Short exercise: In the listing below, set down the lines from the one with "Sort by Date Left Organization header" up to and including the one with "tap(1226, 274)", copied word for word, with the pictures left out.

Records for processing:
########
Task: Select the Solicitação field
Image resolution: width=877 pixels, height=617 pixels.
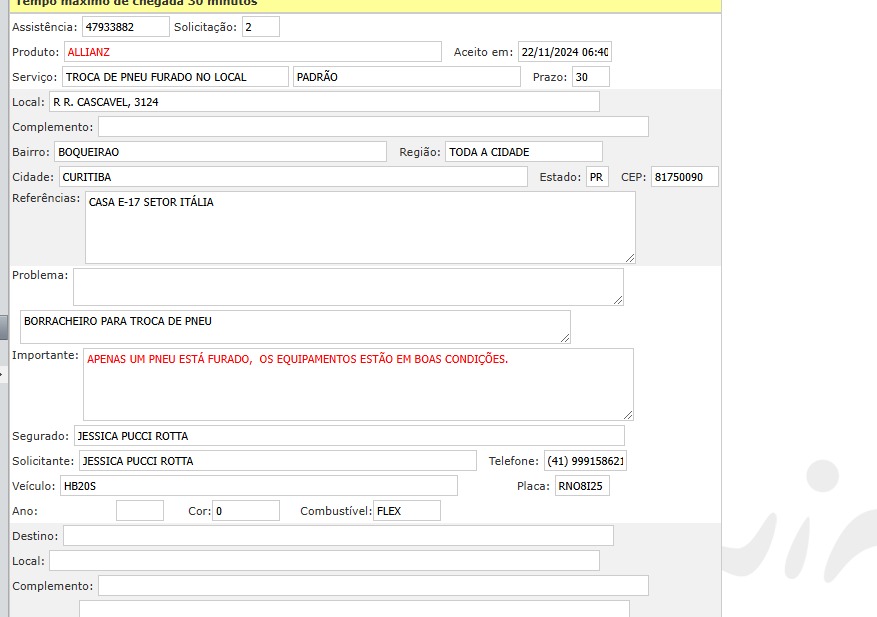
########
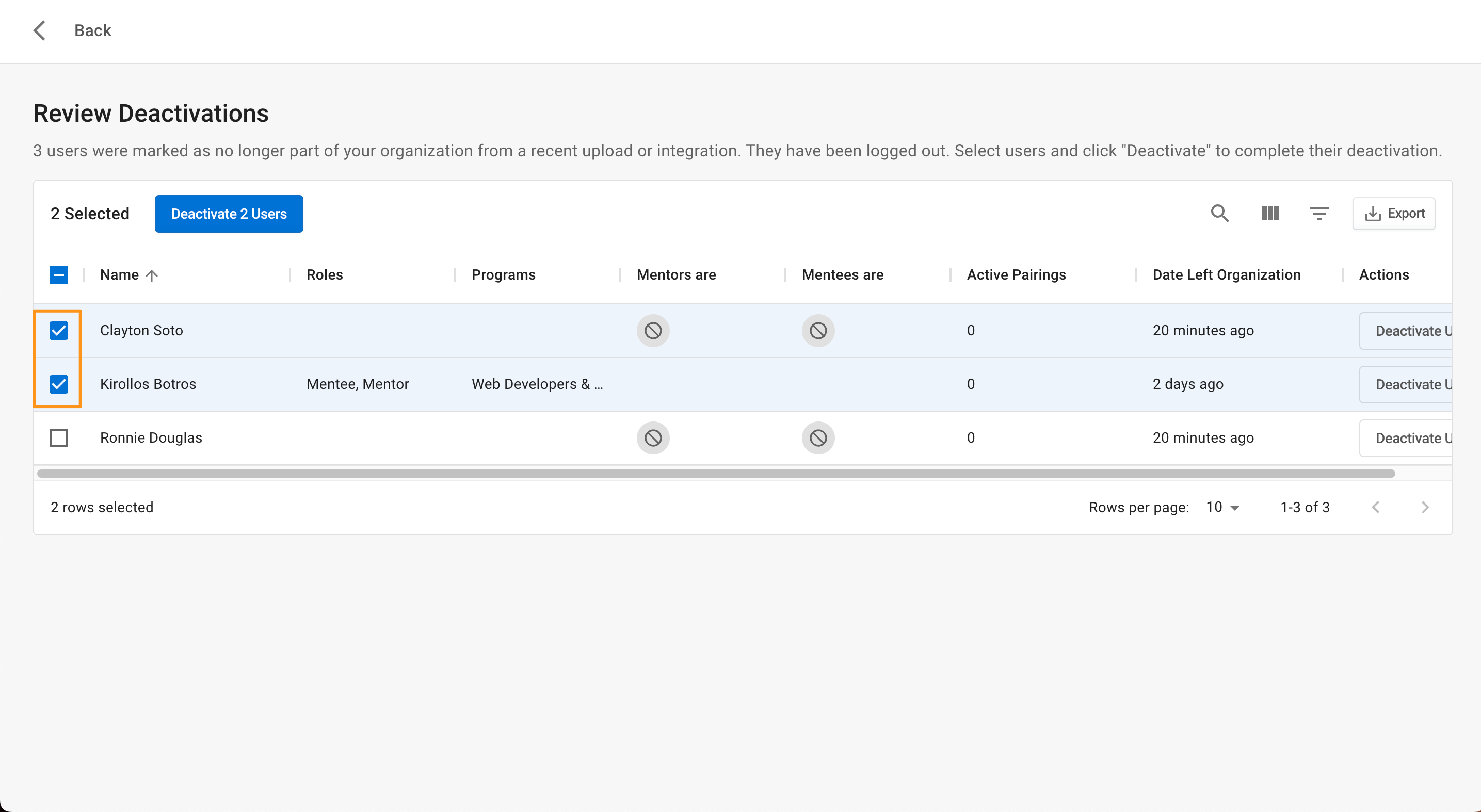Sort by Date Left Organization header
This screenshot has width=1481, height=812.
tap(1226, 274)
########
Written solution:
Sort by Date Left Organization header
This screenshot has width=1481, height=812.
tap(1226, 274)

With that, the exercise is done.